Les faits remontent au 13 octobre 2011, vers 10h30. L'homme circulait entre Ecublens et l'Université de Lausanne lorsqu'il a été appelé à se rendre rapidement au Centre de la Blécherette, au Mont-sur-Lausanne, d'où il devait partir avec des collègues pour intervenir dans le cadre d'une opération relative à une livraison imminente d'héroïne.

Pris en chasse par d'autres policiers

Arrivé à un premier carrefour, il a contourné le véhicule se trouvant sur sa présélection et a brûlé un feu rouge. Deux policiers municipaux, qui stationnaient sur une autre présélection, ont enclenché leurs feux bleus et leur sirène et l'ont pris en chasse.

Poursuivant sa route, l'inspecteur a circulé à une vitesse estimée à 110 km/h par les policiers sur une route limitée à 60 km/h. Il a alors dépassé un véhicule en franchissant une ligne de sécurité. Au carrefour suivant, il a à nouveau franchi une ligne de sécurité pour dépasser des véhicules, et a grillé un nouveau feu rouge.

Nécessité de discrétion

Sur la route cantonale, 2,2 km après le début de la poursuite, l'homme s'est arrêté et a présenté sa carte aux policiers. Il a expliqué ne les avoir ni vus ni entendus durant la poursuite. Le cas a été dénoncé au Commandant de la police cantonale vaudoise, qui a transmis le dossier au Ministère public.
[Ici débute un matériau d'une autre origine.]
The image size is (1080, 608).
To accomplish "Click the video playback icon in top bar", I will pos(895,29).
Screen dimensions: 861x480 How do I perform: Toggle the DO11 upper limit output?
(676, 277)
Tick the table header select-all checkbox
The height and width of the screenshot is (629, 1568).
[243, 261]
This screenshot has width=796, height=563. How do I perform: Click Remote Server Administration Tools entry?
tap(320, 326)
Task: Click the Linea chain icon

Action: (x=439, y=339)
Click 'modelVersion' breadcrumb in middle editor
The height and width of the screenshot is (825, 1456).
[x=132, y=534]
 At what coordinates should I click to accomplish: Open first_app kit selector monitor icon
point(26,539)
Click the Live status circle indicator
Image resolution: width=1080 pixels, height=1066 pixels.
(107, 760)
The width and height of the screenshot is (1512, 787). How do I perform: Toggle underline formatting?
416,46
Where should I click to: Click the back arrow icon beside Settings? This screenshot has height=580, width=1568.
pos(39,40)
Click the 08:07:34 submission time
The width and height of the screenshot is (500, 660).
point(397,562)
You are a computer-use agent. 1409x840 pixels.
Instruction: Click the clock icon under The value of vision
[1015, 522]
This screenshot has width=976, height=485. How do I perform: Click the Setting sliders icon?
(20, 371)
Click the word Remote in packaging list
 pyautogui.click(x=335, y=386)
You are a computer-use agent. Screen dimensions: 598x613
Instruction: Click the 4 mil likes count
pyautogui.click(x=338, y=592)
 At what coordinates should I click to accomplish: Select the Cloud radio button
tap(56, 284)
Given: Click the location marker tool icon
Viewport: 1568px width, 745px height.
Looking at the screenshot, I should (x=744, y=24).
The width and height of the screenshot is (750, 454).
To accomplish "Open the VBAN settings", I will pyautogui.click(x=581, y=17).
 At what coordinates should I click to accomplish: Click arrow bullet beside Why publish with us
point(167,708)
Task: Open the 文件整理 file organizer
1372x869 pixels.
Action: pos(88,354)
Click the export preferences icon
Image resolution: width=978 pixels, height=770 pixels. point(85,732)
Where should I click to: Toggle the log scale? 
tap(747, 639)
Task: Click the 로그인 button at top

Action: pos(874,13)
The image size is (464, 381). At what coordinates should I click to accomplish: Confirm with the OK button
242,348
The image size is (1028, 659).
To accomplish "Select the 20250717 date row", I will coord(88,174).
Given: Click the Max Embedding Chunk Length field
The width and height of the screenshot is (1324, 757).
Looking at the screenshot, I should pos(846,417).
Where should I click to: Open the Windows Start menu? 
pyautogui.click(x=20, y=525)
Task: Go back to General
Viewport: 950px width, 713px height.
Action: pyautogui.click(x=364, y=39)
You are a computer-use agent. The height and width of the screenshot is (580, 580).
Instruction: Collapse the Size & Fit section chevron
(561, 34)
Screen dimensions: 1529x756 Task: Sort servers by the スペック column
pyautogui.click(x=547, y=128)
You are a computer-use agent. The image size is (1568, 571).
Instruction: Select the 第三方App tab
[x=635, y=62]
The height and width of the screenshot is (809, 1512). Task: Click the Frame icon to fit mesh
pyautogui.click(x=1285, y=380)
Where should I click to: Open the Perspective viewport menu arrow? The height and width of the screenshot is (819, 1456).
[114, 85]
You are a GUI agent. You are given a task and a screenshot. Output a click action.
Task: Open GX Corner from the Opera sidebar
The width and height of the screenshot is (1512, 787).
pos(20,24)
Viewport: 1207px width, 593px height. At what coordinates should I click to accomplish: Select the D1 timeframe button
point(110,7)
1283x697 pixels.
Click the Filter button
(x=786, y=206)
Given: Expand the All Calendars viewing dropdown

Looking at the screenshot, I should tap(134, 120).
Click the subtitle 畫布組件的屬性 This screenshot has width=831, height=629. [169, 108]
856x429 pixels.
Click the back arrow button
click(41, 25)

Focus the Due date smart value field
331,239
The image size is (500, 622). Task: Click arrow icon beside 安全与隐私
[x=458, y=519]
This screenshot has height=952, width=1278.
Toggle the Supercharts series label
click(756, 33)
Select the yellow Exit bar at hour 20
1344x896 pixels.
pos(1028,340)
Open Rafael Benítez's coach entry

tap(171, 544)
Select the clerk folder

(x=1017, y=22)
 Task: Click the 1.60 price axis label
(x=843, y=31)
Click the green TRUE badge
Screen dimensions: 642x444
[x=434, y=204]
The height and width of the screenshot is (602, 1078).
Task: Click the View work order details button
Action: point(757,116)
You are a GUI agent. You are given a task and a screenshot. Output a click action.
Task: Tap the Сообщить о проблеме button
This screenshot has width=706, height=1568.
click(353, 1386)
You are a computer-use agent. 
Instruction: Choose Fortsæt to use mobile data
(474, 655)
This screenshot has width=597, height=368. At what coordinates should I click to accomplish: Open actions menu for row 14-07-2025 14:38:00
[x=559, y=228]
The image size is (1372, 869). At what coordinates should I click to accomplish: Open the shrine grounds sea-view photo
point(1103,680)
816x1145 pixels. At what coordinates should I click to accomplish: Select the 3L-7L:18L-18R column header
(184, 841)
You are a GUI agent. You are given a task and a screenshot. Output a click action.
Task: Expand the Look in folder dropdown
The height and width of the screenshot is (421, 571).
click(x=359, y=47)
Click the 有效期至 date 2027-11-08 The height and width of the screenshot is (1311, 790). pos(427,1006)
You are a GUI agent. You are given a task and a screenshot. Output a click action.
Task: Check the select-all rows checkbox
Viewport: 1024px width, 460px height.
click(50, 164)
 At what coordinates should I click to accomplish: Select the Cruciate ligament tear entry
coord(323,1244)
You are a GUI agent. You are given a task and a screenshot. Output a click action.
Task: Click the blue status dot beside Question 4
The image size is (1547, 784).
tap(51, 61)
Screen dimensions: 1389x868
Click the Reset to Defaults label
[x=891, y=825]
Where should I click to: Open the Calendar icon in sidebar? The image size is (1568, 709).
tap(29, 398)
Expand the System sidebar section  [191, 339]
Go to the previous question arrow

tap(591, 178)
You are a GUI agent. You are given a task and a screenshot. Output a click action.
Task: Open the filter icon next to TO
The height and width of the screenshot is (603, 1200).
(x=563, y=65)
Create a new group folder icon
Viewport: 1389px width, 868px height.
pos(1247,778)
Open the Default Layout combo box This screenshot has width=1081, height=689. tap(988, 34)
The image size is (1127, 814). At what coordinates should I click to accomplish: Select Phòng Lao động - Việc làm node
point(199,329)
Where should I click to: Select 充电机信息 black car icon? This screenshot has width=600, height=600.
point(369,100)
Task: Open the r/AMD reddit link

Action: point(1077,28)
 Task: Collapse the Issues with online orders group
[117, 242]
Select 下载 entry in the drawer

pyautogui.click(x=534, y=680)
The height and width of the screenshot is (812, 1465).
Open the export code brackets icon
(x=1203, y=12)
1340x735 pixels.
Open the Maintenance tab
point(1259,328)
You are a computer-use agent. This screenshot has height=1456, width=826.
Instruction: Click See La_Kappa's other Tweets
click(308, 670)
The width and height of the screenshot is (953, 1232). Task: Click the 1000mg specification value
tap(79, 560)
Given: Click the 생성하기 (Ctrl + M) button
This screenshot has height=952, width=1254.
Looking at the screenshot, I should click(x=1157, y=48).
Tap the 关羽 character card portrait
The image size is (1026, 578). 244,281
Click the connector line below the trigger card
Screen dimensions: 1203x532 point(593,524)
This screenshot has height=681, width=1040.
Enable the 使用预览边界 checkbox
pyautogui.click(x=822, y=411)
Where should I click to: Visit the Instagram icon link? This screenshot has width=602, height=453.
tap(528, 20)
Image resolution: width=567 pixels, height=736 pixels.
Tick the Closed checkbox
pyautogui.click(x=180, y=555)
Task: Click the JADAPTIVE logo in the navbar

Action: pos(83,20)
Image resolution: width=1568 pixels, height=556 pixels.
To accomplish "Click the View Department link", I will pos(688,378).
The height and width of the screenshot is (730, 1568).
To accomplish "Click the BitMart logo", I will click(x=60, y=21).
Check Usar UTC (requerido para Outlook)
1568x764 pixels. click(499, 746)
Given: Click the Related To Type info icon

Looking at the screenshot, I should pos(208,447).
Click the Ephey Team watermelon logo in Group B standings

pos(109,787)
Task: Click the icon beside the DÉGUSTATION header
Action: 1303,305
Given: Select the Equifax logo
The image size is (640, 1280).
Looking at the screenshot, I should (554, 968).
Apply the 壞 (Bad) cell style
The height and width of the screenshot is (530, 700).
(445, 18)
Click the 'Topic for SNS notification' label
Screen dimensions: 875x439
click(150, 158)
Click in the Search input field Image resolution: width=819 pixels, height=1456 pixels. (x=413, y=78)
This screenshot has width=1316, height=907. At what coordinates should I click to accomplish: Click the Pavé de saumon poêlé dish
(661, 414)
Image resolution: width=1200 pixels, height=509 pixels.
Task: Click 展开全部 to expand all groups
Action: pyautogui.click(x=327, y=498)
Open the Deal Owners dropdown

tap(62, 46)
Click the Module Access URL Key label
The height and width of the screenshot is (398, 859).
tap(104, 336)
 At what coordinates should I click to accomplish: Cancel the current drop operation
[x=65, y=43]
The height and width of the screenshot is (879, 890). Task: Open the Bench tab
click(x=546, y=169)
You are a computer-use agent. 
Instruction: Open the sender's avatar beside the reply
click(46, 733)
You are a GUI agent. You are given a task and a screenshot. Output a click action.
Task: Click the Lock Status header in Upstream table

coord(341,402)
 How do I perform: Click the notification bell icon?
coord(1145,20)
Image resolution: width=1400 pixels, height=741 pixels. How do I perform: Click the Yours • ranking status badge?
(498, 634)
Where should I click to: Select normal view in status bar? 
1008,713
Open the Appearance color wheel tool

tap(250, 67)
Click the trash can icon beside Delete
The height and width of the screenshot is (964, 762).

L'accusation reproche principalement à l'inspecteur de n'avoir pas fait usage de ses feux bleus. A l'audience, le commissaire adjoint de la police cantonale, qui a dirigé l'opération, a expliqué qu'il était justifié de rouler sans feux avertisseurs, pour éviter que les délinquants, qui résidaient dans l'ouest lausannois, ne repèrent la voiture banalisée.

Sentiment de trahison

Selon lui, l'inspecteur a respecté «les règles de proportionnalité», et la police ressent «un sentiment de trahison» dans cette affaire. Aucune directive n'imposait à l'époque d'utiliser des feux avertisseurs dans le cadre d'une opération de filature de trafiquants de drogue.

L'opération a permis une saisie record de 5 kilos d'héroïne. Le commissaire adjoint craint que cette affaire ne fasse jurisprudence. Une condamnation pénaliserait le travail de filature de la police.

Il avait écopé en 2013 de 10 jours-amende par voie d'ordonnance pénale, à laquelle il avait fait opposition. Le jugement sera rendu ultérieurement.